There are many gene expression microarray (GEM) studies covering a range of mesenchymal tumors [9–28]. These studies have proved the general applicability of GEM for the diagnosis of mesenchymal tumors. Yet each study compares a fraction of the mesenchymal tumors in isolation. They do not address the spectra of disease nor the challenges of diagnostic pathology, which deals with many confounding diagnoses. Here we present a more comprehensive study encompassing representative tumors derived from all mesenchymal tissue types, as well as more poorly differentiated tumors.
Using a machine learning model, we assess the overall utility of GEM for the diagnosis of 19 types of mesenchymal tumors. We find both expected and unexpected relationships between certain mesenchymal tumors, and ascertain expression fingerprints for decisive diagnostic or pathognomonic features for most tumor classes. These fingerprints give clues to the etiology of several mesenchymal tumors.
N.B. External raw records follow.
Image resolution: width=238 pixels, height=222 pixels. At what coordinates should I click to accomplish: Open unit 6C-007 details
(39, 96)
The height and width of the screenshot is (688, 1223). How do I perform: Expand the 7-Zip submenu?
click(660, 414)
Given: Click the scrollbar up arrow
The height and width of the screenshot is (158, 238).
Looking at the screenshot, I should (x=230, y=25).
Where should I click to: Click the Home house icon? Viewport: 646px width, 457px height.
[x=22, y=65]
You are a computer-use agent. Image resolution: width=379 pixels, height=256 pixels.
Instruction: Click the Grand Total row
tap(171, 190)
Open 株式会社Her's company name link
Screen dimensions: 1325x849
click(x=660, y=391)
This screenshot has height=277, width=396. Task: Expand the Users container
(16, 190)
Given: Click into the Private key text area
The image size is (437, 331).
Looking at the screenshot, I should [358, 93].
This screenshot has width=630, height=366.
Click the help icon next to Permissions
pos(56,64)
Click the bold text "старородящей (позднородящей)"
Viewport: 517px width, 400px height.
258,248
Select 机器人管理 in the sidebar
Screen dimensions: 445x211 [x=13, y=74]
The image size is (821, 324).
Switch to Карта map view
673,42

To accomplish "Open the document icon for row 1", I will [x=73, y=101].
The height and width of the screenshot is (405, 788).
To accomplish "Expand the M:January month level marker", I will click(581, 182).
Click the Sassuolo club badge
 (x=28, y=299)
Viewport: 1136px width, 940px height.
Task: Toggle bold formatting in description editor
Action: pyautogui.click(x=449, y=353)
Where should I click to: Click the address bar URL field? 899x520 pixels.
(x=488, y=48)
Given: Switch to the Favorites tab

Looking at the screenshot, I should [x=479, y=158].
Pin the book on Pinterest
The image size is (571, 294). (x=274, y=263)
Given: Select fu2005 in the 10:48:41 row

Our machine learning model fits the data in two steps. The first step incorporates biological assumptions by merging related tumors into broader groups. Step two splits the broader groups into specific tumors. This latter process is derived by expert decision, rather than automated model selection. We consciously mirror the clinical diagnostic method of progressively resolving general differentiation types into specific tumors in a branch-wise (or tree-like) method. The use of a decision process structured by prior knowledge (together with a well-suited feature selection algorithm) gives our model an estimated error of about 0.1. Although further study and validation will be required to bring it to clinical use, we believe this method is a prototype for the extension of GEM and machine learning to other complex diagnostic problems. The GEM data from this study are available from the European Bioinformatics Institute (EBI) public repository ArrayExpress (accession no. E-MEXP-353) .
We determined the gene expression profile of 96 mesenchymal tumors, representing 19 different sub-types, using the Affymetrix HG-U133Av2 oligonucleotide GeneChip®. A multi-dimensional scaling (MDS) of tumor samples using all genes reveals much structure in the data (Figure 1). We chose MDS rather than hierarchical clustering for a more compact and comprehensible summary. An average linkage hierarchical clustering using the same distance matrix is given in Additional data file 1 online.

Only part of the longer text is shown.